**Data shown:**
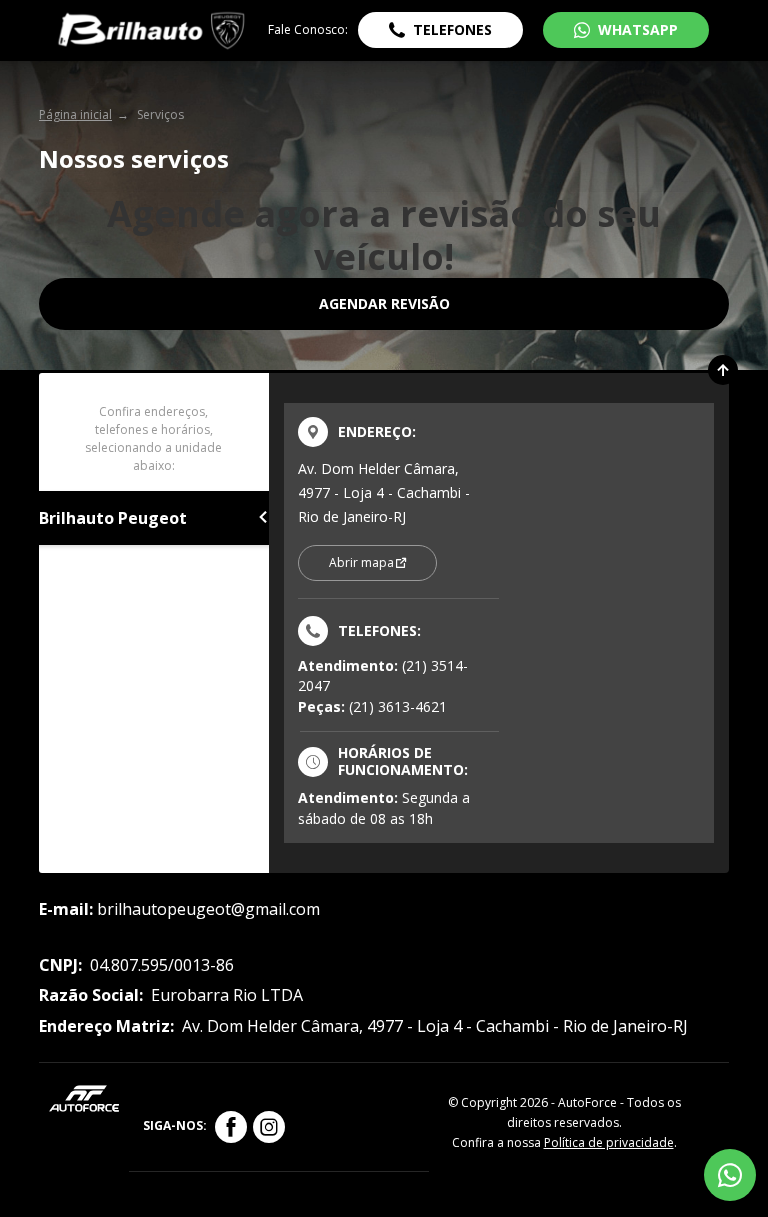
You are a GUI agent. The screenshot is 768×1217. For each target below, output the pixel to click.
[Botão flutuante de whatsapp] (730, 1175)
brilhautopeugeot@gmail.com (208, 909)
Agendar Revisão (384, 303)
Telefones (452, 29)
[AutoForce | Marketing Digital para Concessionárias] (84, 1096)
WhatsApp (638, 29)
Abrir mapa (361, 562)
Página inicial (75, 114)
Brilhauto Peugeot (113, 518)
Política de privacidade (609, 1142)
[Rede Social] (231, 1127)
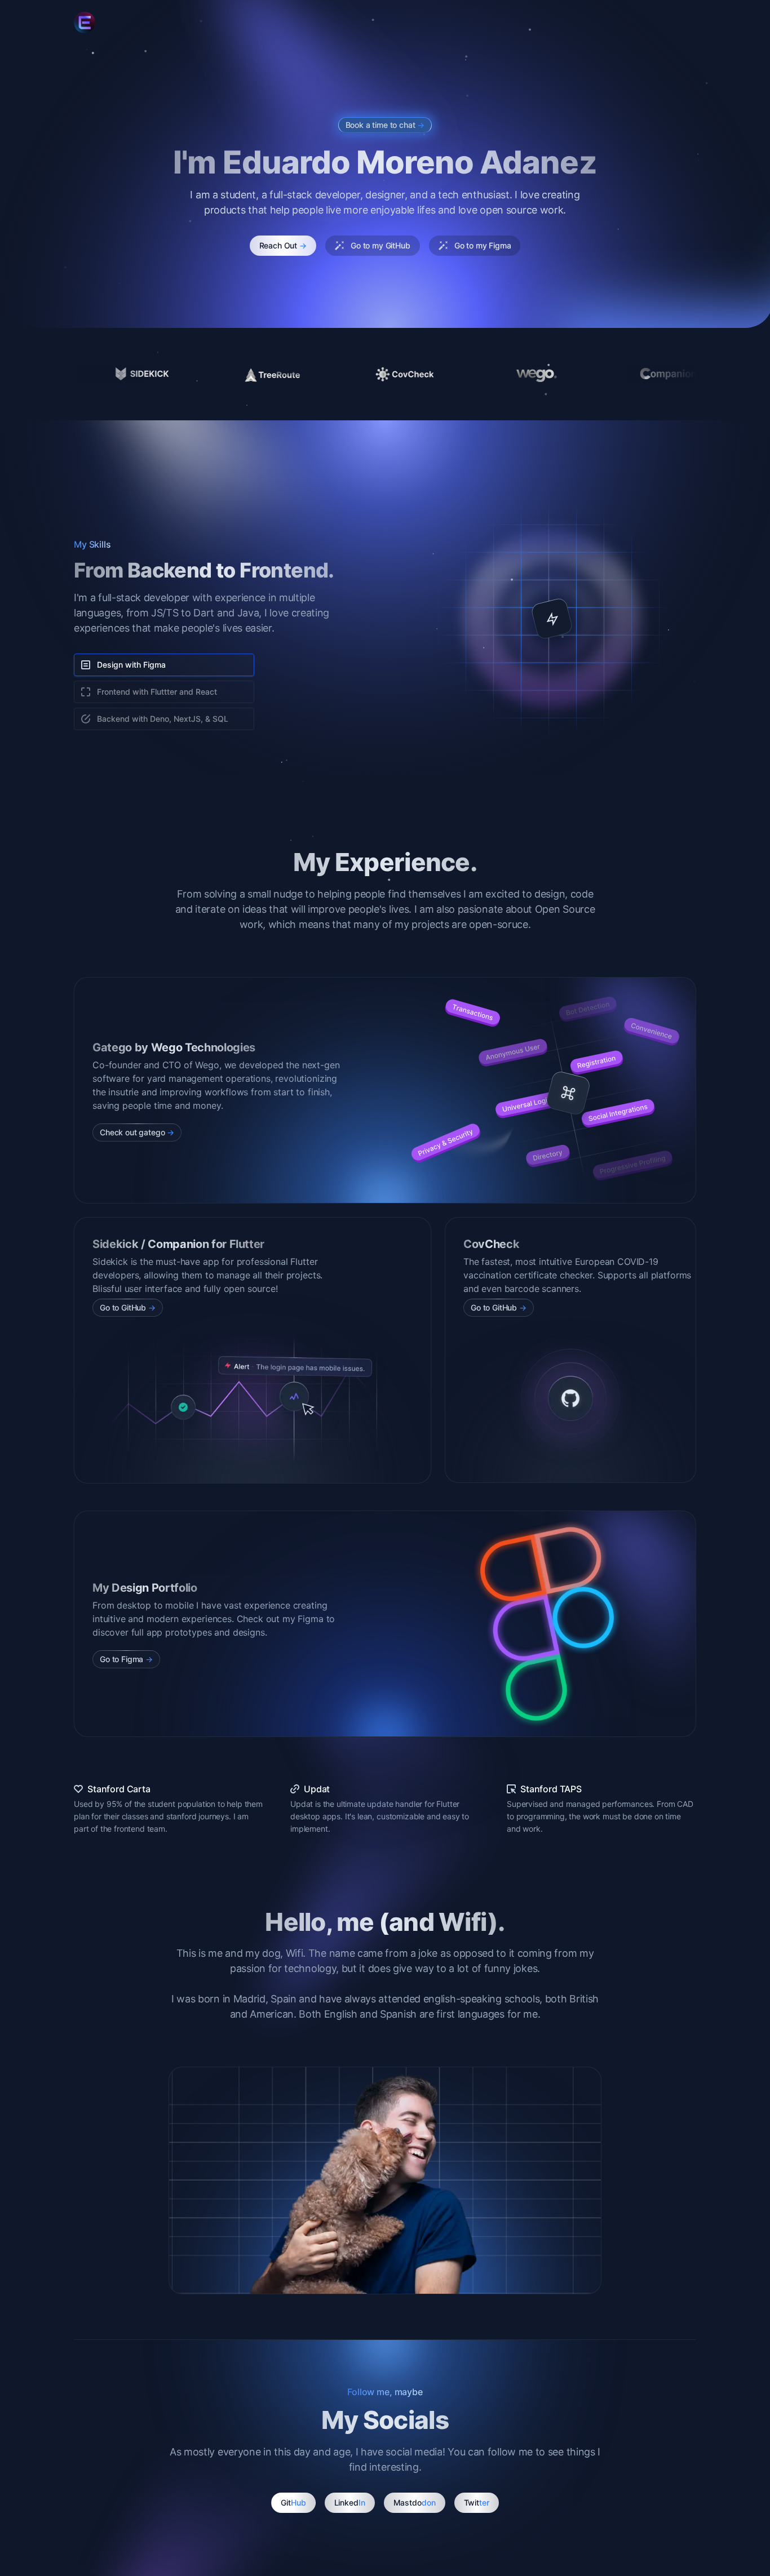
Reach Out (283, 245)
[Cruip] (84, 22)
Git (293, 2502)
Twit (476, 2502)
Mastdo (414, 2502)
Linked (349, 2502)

**Problem statement:** The entries are to be reproduced exactly, excluding any pictures they contain.

**Task response:**
You are a GUI agent. The screenshot is 768×1217. For each target below, output the pixel to click.
[Botão flutuante de whatsapp] (730, 1175)
brilhautopeugeot@gmail.com (208, 909)
Agendar Revisão (384, 303)
Telefones (452, 29)
[AutoForce | Marketing Digital para Concessionárias] (84, 1096)
WhatsApp (638, 29)
Abrir mapa (361, 562)
Página inicial (75, 114)
Brilhauto Peugeot (113, 518)
Política de privacidade (609, 1142)
[Rede Social] (231, 1127)
Reach Out (283, 245)
[Cruip] (84, 22)
Git (293, 2502)
Twit (476, 2502)
Mastdo (414, 2502)
Linked (349, 2502)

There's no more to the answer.